Your instructions:
Reproduce every one of the following rows word for word, keeping each line unchanged.

— START OF Task material —

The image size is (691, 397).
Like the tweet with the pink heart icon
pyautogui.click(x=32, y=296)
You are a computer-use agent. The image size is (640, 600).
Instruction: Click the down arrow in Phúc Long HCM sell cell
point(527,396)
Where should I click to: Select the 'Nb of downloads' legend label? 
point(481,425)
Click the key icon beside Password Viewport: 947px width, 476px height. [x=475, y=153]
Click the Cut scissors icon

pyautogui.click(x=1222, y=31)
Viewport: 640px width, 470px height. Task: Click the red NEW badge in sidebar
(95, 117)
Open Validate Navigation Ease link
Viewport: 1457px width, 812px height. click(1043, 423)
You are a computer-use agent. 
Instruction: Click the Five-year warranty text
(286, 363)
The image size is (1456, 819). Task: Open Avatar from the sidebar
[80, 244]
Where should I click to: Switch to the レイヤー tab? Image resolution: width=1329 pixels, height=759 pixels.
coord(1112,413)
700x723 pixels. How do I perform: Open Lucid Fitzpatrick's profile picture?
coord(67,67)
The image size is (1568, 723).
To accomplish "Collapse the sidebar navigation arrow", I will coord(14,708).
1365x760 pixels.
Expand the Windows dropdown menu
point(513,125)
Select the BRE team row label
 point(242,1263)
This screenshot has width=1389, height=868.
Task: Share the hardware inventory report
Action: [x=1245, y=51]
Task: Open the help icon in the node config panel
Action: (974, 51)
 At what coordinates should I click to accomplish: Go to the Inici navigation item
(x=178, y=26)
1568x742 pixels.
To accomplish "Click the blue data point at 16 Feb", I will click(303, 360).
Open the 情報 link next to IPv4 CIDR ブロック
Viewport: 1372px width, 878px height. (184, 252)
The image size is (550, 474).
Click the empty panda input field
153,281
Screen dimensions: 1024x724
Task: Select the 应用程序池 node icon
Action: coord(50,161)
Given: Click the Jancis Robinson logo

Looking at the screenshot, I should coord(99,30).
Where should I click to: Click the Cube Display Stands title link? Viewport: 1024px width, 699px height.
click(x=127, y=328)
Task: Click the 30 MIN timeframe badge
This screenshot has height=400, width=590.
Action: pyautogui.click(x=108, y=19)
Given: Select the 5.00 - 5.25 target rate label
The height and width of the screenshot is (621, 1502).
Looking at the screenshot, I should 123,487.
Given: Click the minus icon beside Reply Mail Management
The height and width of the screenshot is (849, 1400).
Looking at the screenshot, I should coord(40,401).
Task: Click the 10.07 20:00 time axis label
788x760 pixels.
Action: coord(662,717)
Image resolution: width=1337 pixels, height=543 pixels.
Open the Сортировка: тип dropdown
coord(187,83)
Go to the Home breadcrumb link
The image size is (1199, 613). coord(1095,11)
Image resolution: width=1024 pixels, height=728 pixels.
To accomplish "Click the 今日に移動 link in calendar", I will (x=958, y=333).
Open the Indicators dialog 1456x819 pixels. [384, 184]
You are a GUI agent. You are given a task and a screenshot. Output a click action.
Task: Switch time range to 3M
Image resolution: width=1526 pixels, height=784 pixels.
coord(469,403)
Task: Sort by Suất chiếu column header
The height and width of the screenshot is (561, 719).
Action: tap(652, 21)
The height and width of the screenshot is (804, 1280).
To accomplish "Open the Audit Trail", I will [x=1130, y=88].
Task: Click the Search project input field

— END OF Task material —

Right answer:
The image size is (691, 397).
Like the tweet with the pink heart icon
pyautogui.click(x=32, y=296)
You are a computer-use agent. The image size is (640, 600).
Instruction: Click the down arrow in Phúc Long HCM sell cell
point(527,396)
Where should I click to: Select the 'Nb of downloads' legend label? 
point(481,425)
Click the key icon beside Password Viewport: 947px width, 476px height. [x=475, y=153]
Click the Cut scissors icon

pyautogui.click(x=1222, y=31)
Viewport: 640px width, 470px height. Task: Click the red NEW badge in sidebar
(95, 117)
Open Validate Navigation Ease link
Viewport: 1457px width, 812px height. click(1043, 423)
You are a computer-use agent. 
Instruction: Click the Five-year warranty text
(286, 363)
The image size is (1456, 819). Task: Open Avatar from the sidebar
[80, 244]
Where should I click to: Switch to the レイヤー tab? Image resolution: width=1329 pixels, height=759 pixels.
coord(1112,413)
700x723 pixels. How do I perform: Open Lucid Fitzpatrick's profile picture?
coord(67,67)
The image size is (1568, 723).
To accomplish "Collapse the sidebar navigation arrow", I will coord(14,708).
1365x760 pixels.
Expand the Windows dropdown menu
point(513,125)
Select the BRE team row label
 point(242,1263)
This screenshot has width=1389, height=868.
Task: Share the hardware inventory report
Action: [x=1245, y=51]
Task: Open the help icon in the node config panel
Action: (974, 51)
 At what coordinates should I click to accomplish: Go to the Inici navigation item
(x=178, y=26)
1568x742 pixels.
To accomplish "Click the blue data point at 16 Feb", I will click(303, 360).
Open the 情報 link next to IPv4 CIDR ブロック
Viewport: 1372px width, 878px height. (184, 252)
The image size is (550, 474).
Click the empty panda input field
153,281
Screen dimensions: 1024x724
Task: Select the 应用程序池 node icon
Action: coord(50,161)
Given: Click the Jancis Robinson logo

Looking at the screenshot, I should coord(99,30).
Where should I click to: Click the Cube Display Stands title link? Viewport: 1024px width, 699px height.
click(x=127, y=328)
Task: Click the 30 MIN timeframe badge
This screenshot has height=400, width=590.
Action: pyautogui.click(x=108, y=19)
Given: Select the 5.00 - 5.25 target rate label
The height and width of the screenshot is (621, 1502).
Looking at the screenshot, I should 123,487.
Given: Click the minus icon beside Reply Mail Management
The height and width of the screenshot is (849, 1400).
Looking at the screenshot, I should coord(40,401).
Task: Click the 10.07 20:00 time axis label
788x760 pixels.
Action: coord(662,717)
Image resolution: width=1337 pixels, height=543 pixels.
Open the Сортировка: тип dropdown
coord(187,83)
Go to the Home breadcrumb link
The image size is (1199, 613). coord(1095,11)
Image resolution: width=1024 pixels, height=728 pixels.
To accomplish "Click the 今日に移動 link in calendar", I will (x=958, y=333).
Open the Indicators dialog 1456x819 pixels. [384, 184]
You are a GUI agent. You are given a task and a screenshot. Output a click action.
Task: Switch time range to 3M
Image resolution: width=1526 pixels, height=784 pixels.
coord(469,403)
Task: Sort by Suất chiếu column header
The height and width of the screenshot is (561, 719).
Action: tap(652, 21)
The height and width of the screenshot is (804, 1280).
To accomplish "Open the Audit Trail", I will [x=1130, y=88].
Task: Click the Search project input field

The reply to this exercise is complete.